A comprehensive analysis of differentially expressed genes and pathways in abdominal aortic aneurysm.

The current study aimed to investigate the molecular mechanism underlying abdominal aortic aneurysm (AAA) via various bioinformatics techniques. Gene expression profiling analysis of differentially expressed genes (DEGs) between AAA samples and normal controls was conducted. The Database for Annotation, Visualization and Integrated Discovery tool was utilized to perform Gene ontology (GO) and Kyoto Encyclopedia of Genes and Genomes analyses for DEGs and clusters from the protein-protein interaction (PPI) network, which was constructed using the Search Tool for the Retrieval of Interacting Genes.
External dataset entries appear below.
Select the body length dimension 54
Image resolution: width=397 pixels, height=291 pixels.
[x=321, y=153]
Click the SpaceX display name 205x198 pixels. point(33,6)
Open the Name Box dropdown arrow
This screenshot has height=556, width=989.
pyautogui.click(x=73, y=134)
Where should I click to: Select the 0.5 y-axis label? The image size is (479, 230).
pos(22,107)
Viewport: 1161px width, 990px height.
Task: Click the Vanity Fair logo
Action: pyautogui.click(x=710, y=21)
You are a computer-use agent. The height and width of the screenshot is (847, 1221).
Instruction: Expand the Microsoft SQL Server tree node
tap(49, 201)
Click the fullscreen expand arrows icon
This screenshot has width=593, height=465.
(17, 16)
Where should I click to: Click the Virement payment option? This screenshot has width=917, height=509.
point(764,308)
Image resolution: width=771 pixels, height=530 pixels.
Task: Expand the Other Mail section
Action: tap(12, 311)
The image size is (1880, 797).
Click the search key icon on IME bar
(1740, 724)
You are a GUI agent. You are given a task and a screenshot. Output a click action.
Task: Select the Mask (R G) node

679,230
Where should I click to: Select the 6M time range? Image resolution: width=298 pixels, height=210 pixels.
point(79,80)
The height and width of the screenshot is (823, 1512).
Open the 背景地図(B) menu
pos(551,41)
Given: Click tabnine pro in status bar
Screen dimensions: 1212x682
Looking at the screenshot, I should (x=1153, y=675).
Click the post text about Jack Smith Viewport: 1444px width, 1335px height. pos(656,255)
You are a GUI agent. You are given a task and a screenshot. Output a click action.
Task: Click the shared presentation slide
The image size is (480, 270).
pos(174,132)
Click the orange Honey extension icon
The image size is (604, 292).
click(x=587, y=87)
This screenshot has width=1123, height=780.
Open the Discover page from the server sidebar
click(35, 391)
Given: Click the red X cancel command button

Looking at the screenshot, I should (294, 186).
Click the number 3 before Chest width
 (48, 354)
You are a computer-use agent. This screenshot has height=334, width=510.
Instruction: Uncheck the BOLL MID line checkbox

In addition, important transcription factors (TFs) that regulated DEGs were investigated. A total of 346 DEGs were identified between AAA samples and healthy controls. Additionally, four clusters were identified from the PPI network. Cluster 1 was associated with sensory perception of smell and the olfactory transduction subpathway. The most significant GO function terms for cluster 2 and 3 were response to virus and defense response, respectively. Cluster 4 was associated with mitochondria-associated functions and the oxidative phosphorylation subpathway. Early growth response-1 (EGR-1), Myc, activating transcription factor 5 (ATF5) and specificity protein (SP) 1:SP3 were identified to be critical TFs in this disease. The present study suggested that the olfactory transduction subpathway, mitochondria and oxidative phosphorylation pathways were involved in AAA, and TFs, such as EGR-1, Myc, ATF5 and SP1:SP3, may be potential candidate molecular targets for this disease.